The Seeds of Revolution

Within Russia, the British had already established the forces needed for such a revolution. With the assassination of Witte's colleague and friend, Minister of Interior, D.S. Sipyagin, in 1902, V.I Plehve, a conservative opponent of the Witte policy, was brought in to head the all-important Interior Ministry. Plehve transferred Sergei V. Zubatov—the former Narodnaya Volya (People's Will) terrorist who had headed the Moscow Okhrana since 1896 and was the Okhrana's master of "in-the-street" provocations—to St. Petersburg, where he would be in charge of the entire Okhrana network.

Zubatov's policy was to create a police-controlled workers' movement, ostensibly billed as a means of thwarting the development of any independent political movement among Russian workers. In effect, they were laying the groundwork for revolution. Witte, who had previously been in charge of the factory inspectorate, now taken over by Plehve, saw the threat this posed to his policy, and tried to prevent this insanity, ultimately without success.

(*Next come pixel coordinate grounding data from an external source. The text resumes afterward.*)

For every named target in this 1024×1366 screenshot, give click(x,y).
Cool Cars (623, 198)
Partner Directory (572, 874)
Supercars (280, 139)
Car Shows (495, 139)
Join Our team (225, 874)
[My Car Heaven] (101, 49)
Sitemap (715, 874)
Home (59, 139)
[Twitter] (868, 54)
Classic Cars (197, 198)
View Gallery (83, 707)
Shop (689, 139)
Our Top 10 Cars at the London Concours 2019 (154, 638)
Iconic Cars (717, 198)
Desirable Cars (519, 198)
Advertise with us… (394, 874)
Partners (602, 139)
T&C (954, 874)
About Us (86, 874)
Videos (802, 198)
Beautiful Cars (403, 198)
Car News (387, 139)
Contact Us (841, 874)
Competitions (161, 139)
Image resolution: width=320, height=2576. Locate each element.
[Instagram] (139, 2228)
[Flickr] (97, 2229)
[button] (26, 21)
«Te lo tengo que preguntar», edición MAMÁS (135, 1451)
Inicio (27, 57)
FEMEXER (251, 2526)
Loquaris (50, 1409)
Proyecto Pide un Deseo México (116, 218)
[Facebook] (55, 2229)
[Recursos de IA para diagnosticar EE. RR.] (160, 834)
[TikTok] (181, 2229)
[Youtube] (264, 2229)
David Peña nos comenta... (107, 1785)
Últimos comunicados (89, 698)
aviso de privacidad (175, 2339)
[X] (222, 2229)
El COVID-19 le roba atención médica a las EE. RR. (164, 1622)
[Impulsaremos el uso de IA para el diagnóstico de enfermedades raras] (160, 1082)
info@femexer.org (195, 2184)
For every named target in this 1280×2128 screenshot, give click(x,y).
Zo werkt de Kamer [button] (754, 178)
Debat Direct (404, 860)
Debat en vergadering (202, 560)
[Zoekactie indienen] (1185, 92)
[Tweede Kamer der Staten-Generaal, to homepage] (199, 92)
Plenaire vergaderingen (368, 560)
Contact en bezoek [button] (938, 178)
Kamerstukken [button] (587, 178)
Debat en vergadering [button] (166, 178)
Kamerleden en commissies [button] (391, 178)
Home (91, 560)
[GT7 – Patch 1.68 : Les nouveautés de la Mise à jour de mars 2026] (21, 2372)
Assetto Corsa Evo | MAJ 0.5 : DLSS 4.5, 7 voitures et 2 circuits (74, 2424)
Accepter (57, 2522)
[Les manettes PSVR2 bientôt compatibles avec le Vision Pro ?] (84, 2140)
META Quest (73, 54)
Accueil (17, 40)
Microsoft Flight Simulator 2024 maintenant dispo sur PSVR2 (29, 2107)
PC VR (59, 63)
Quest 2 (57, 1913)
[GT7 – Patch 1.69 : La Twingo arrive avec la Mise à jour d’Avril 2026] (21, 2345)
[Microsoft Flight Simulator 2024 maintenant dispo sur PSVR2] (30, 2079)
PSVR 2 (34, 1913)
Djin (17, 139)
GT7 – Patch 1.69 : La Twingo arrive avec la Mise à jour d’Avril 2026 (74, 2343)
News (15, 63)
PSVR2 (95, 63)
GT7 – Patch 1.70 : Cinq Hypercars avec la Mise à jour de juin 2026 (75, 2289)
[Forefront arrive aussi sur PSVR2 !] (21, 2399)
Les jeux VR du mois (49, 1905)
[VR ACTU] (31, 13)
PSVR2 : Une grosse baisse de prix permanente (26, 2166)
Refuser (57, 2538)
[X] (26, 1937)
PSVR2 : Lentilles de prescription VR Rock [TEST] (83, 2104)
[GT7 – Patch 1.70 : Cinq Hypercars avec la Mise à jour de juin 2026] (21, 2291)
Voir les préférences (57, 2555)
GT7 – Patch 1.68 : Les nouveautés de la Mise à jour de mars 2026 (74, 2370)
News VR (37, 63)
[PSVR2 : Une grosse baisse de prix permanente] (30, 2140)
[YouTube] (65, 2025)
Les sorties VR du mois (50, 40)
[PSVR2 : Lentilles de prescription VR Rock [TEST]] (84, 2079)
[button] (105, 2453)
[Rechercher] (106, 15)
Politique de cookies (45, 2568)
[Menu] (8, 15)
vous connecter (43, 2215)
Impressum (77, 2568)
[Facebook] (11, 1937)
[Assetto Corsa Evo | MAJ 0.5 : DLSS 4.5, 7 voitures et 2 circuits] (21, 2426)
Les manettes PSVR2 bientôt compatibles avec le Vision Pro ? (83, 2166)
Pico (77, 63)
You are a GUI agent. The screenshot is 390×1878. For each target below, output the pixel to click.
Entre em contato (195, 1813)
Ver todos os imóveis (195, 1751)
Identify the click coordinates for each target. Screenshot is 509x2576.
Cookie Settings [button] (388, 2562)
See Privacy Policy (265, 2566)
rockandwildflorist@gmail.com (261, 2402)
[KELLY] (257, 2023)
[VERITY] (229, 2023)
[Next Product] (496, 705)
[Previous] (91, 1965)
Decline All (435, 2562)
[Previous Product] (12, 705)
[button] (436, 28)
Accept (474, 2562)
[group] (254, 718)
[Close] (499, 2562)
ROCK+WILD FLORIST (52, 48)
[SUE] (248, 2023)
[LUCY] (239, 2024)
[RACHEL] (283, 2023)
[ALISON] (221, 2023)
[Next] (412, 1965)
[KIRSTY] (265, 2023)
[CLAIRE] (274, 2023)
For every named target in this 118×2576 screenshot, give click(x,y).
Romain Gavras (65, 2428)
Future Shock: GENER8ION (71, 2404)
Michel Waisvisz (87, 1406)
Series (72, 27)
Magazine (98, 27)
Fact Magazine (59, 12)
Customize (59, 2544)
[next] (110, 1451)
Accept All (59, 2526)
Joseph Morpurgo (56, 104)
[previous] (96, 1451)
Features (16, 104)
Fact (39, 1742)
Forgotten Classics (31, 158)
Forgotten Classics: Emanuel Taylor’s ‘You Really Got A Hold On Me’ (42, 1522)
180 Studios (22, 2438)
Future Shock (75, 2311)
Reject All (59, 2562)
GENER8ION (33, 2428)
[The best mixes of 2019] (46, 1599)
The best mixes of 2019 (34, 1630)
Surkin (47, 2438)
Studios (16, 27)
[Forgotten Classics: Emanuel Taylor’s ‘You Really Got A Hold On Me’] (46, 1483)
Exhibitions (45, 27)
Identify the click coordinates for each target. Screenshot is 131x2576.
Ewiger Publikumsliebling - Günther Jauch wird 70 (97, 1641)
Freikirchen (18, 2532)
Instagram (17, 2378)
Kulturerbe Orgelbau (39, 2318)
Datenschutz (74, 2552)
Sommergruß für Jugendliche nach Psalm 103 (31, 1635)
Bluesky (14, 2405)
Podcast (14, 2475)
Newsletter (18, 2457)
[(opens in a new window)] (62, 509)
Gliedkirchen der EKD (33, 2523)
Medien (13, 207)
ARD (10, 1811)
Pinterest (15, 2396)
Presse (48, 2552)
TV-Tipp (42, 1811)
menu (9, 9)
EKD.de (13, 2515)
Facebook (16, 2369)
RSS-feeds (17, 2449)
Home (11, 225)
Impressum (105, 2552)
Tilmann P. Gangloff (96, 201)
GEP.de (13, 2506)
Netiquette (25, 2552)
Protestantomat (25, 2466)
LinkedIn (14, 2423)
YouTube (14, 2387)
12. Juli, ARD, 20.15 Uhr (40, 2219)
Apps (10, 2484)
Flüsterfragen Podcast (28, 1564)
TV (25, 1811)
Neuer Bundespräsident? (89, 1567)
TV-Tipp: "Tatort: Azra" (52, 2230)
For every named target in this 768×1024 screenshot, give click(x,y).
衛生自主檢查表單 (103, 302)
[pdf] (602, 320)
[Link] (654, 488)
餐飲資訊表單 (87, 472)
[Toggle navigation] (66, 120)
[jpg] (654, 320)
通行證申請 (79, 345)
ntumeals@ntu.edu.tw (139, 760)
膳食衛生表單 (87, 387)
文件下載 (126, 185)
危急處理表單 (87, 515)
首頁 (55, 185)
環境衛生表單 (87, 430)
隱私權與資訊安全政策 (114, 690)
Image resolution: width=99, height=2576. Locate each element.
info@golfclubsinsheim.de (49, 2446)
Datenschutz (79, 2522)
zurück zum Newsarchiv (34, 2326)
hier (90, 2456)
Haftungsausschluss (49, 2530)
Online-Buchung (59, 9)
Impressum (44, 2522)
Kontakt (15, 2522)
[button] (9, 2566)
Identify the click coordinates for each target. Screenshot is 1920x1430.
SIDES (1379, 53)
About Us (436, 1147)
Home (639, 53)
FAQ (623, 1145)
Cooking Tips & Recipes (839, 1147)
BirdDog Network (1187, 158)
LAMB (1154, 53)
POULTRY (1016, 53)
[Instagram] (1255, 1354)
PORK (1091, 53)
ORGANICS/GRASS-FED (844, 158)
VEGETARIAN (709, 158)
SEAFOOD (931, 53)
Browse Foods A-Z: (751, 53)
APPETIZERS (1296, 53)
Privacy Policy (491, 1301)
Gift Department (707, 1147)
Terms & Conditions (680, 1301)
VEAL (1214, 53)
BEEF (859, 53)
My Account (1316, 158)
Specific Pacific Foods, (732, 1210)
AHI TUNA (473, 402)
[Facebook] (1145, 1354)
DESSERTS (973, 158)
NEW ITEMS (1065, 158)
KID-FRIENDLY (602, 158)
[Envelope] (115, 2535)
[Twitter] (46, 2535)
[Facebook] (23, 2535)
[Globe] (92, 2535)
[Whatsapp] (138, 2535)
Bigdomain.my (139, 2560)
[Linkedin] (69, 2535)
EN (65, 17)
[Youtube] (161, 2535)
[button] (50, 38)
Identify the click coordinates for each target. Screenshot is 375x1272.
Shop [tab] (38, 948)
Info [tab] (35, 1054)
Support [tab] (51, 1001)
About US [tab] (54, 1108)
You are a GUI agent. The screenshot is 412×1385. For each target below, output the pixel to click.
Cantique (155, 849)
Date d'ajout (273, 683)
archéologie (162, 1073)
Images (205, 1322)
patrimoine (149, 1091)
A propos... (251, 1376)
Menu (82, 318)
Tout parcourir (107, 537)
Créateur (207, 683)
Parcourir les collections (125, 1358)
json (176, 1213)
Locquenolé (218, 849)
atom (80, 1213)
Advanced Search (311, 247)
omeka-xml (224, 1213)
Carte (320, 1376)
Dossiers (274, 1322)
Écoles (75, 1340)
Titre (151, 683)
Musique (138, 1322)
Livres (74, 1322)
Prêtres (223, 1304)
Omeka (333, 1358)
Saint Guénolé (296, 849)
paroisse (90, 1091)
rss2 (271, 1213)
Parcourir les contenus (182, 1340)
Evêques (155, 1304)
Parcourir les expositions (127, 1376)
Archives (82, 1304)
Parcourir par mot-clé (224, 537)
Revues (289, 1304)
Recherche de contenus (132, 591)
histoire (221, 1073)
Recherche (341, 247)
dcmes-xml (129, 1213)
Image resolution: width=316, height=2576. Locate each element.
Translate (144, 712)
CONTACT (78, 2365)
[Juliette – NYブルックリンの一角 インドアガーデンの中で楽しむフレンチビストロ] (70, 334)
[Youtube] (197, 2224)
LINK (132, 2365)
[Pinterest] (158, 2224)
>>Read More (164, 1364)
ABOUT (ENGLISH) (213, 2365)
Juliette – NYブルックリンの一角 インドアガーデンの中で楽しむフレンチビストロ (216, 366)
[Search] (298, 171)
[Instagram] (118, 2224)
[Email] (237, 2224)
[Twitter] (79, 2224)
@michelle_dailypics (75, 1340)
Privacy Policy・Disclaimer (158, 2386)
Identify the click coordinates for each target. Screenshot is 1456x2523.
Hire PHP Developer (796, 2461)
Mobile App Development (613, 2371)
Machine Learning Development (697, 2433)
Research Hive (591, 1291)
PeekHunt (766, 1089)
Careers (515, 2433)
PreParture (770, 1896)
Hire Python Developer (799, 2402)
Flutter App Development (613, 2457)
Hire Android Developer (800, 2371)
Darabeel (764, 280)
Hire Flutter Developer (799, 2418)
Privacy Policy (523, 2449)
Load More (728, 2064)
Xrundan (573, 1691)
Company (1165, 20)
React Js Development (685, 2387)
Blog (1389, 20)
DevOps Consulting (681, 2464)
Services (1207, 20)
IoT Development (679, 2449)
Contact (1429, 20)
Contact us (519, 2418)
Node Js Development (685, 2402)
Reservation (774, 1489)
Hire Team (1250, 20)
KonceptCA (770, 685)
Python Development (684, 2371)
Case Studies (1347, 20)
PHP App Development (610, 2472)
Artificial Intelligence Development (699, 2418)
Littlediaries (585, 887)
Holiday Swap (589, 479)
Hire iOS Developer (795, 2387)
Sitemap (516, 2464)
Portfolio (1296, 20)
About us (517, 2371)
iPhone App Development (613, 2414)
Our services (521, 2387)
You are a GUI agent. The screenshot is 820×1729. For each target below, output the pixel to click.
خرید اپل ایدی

Plehve himself ended up being assassinated by one of Zubatov's agents, after he sacked Zubatov for launching the mass strike of 1903.

Witte's appeals to the young Tsar, Nicholas II, who had come to power in 1896, were to no avail, however. The British had already succeeded in undermining Witte's credibility with the new Tsar by playing on the latter's anti-Semitism. The publication of the concocted "Protocols of the Elders of Zion" in 1902 portrayed a conspiracy by "World Jewry" to take over the world by its control of international finance. Given that many of the loans that Witte had negotiated in order to finance his railroad project had been taken from Jewish banker friends in Paris and London, it was clear that he was the target of this operation. The result of the Zubatov policy was the Revolution of 1905, in which Witte again emerged, this time as Prime Minister, in a final attempt to prevent chaos and revolution from engulfing Russia. Although achieving something of a respite, the permanent war and revolution policy of the Anglo-Dutch oligarchy rolled on, until its fruition in the conflagration of World War I in 1914 and the subsequent 1917 Revolution.

In one of those ironies of history, that revolution was hijacked by a Russian intellectual with his own program, V.I. Lenin. Under new management and an entirely different garb, Russia would proceed in the general direction of the Witte industrial policy in the new Soviet state.